I'm currently taking a Partial Differential Equations class, and for one assignment we have to come up with a model for a theoretical zombie outbreak. Well anyways, this is what I have gathered thus far:

- I am defining my u(r,z,t) to be the population density of humans, where r=radius, z=zombies, and t=time.
- There will be a continuous flow in and out of humans out of the boundary.
- I am letting my boundary be a circular region, suppose a 35 meter radius.
- The population density of both zombies and humans is dependent on the radius, r, of the region. For example if you have 100 zombies in a particular radius with 50 humans, if you increase the radius then the population density decreases.

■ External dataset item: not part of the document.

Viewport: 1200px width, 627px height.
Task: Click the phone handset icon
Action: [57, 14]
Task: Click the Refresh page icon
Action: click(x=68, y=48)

I think I may have my boundary condition where Du/Dr(35,z,t)= flux, since the normal derivative will always be the radius.

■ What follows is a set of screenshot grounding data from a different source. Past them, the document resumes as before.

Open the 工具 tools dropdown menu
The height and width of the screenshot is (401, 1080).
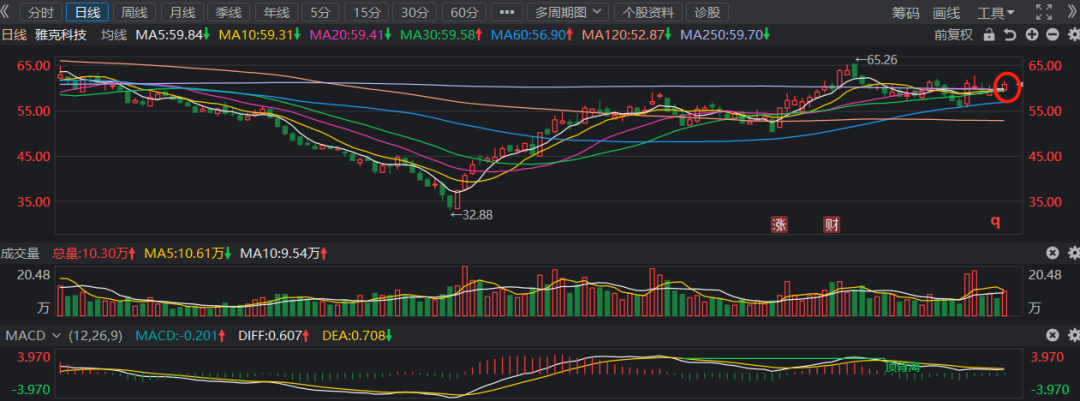click(995, 13)
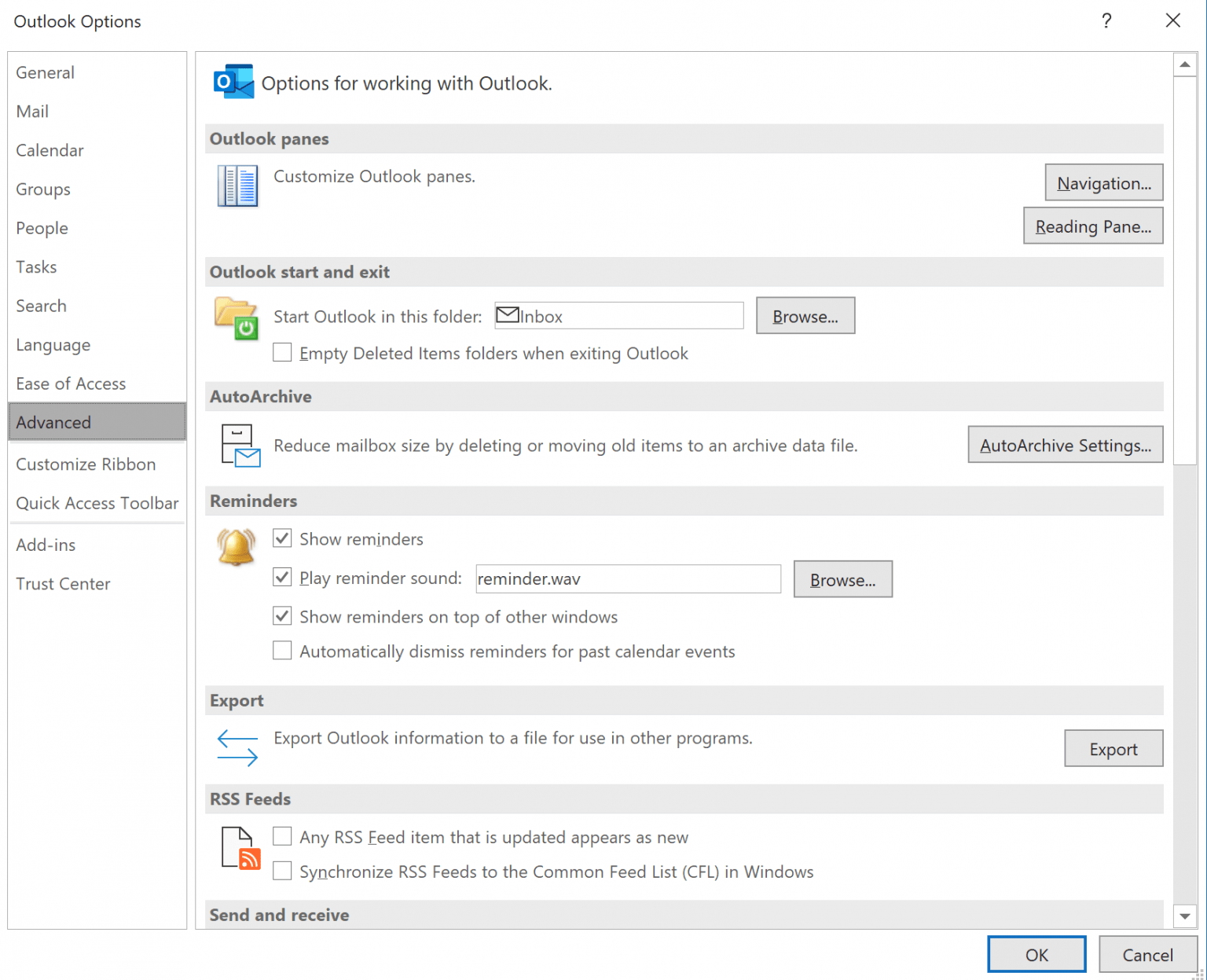Uncheck the Show reminders checkbox
This screenshot has width=1207, height=980.
[x=282, y=538]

My Initial condition is u(r,z,0)= u0

Now, the PDE is where I am having trouble, I can't figure out what Du/Dt is (the rate of change of human population density with respect to time).I tried modeling it similar to the heat equation, but that doesn't work since I only have one spatial dimension in r, and no theta. As r changes as does the total density (zombies and humans) and therefore human density.

2. Originally Posted by Lionheart814
Hey guys,

I'm currently taking a Partial Differential Equations class, and for one assignment we have to come up with a model for a theoretical zombie outbreak. Well anyways, this is what I have gathered thus far:

- I am defining my u(r,z,t) to be the population density of humans, where r=radius, z=zombies, and t=time.
- There will be a continuous flow in and out of humans out of the boundary.
- I am letting my boundary be a circular region, suppose a 35 meter radius.
- The population density of both zombies and humans is dependent on the radius, r, of the region. For example if you have 100 zombies in a particular radius with 50 humans, if you increase the radius then the population density decreases.

I think I may have my boundary condition where Du/Dr(35,z,t)= flux, since the normal derivative will always be the radius.

My Initial condition is u(r,z,0)= u0

Now, the PDE is where I am having trouble, I can't figure out what Du/Dt is (the rate of change of human population density with respect to time).I tried modeling it similar to the heat equation, but that doesn't work since I only have one spatial dimension in r, and no theta. As r changes as does the total density (zombies and humans) and therefore human density.
I'm sorry, PDEs aren't my strong point, but I felt I should say that I think you have a really cool maths teacher.